Les empereurs moghols, qui ont régné sur  une très large partie de l’Inde pendant  trois siècles, de 1526 à 1857, sont réduits à presque rien. Or ces empereurs, eux-mêmes inspirés par la culture persane, ont beaucoup et admirablement construit, laissant sur le sol indien de vrais trésors d’architecture, comme le Taj Mahal, par exemple, tombeau d’amour de l’empereur Shah Jahan à son épouse Mumtaz. Tout cela, ratatiné.

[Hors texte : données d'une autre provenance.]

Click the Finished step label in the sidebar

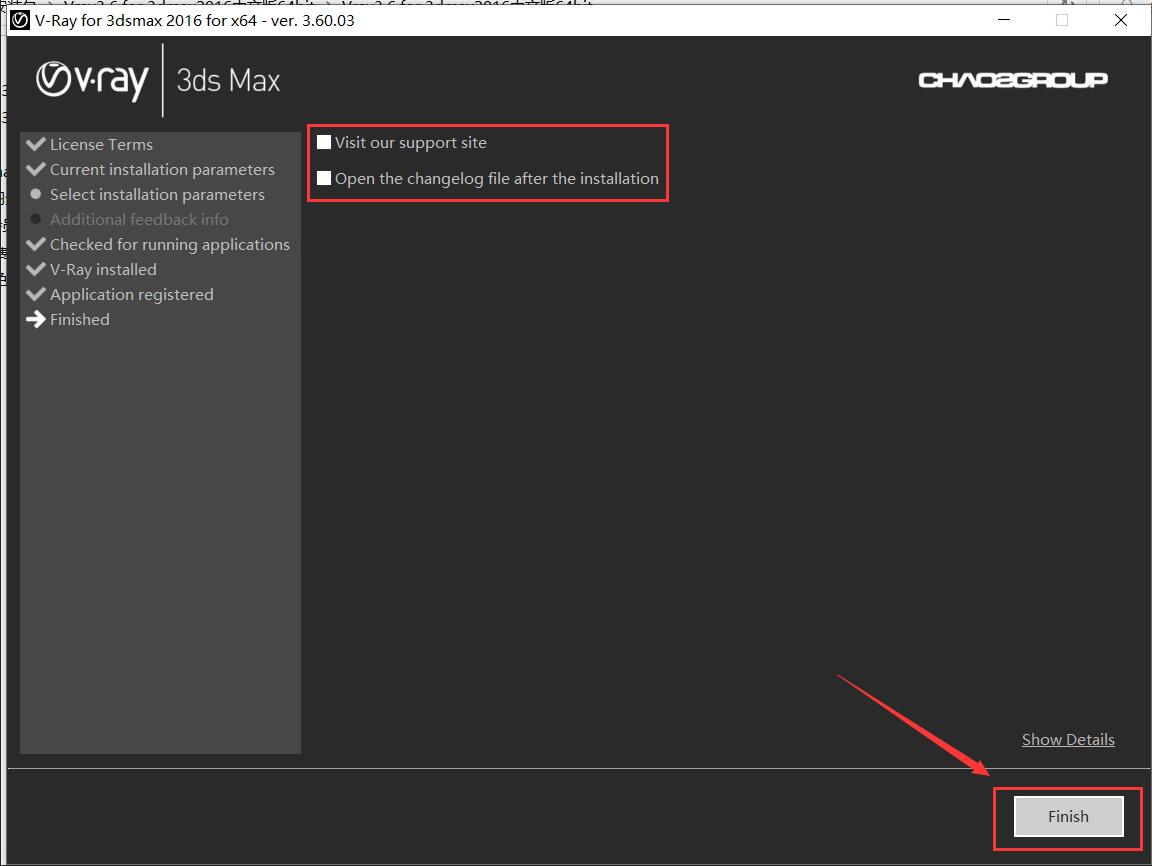[80, 320]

Au nom de l’Hindutva, Narendra Modi — c’était logique — a donné l’ordre de réécrire les manuels scolaires. Le savoir et l’éducation sont des passions sacrées en Inde.

Catherine Clément

Dire qu’il y eut au moins un souverain œcuménique en Inde  ! Brisant la Charia, l’empereur Akbar épousa des princesses hindoues, mit en place, à la fin du XVIème siècle, de longues sessions annuelles de discussions interreligieuses comprenant toutes les religions de son empire, toutes les sortes d’islam, tous les monothéistes étrangers, la chrétienté étant représentée par deux Jésuites venus de Goa, et le zoroastrisme, venu d’Iran. Mais l’Hindutva, il est vrai, n’a pas pour vocation de faire connaître. Milices paramilitaires, privations de droits civiques pour les minorités musulmanes, animalisation d’une minorité, attentats contre des chrétiens, réécriture des manuels scolaires, identification au national-socialisme du Troisième Reich — rien ne manque à l’attirail fasciste des gouvernants de l’Inde actuelle.

Sources
  1. Pour avoir vécu en Inde de septembre 1987 à janvier 1991 et pour y être retournée chaque année jusqu’en 2010, j’ai assisté au surgissement du Parti Indien du Peuple, actuellement au pouvoir, avec Narendra Modi au poste de Premier ministre. Je n’en suis pas pour autant une spécialiste de l’Union indienne, ne parlant aucune langue du pays excepté l’anglais, l’une des langues officielles indiennes.
  2. Pour éviter toute confusion entre Gandhi, «  Père de la Nation  », et Gandhi, un Parsi qui épousa Indira, la fille de Nehru, je prends le parti d’appeler systématiquement Gandhi «  le Mahatma  », appellation inventée par Rabindranath Tagore et qui signifie «  la grande Âme.  »
  3. Trad. Vous n’avez qu’à creuser  ! Et vous en trouverez, des preuves  !
  4. James Mann, ‘Why Narendra Modi Was Banned From the U.S.’, The Wall Street Journal, 2 mai 2014.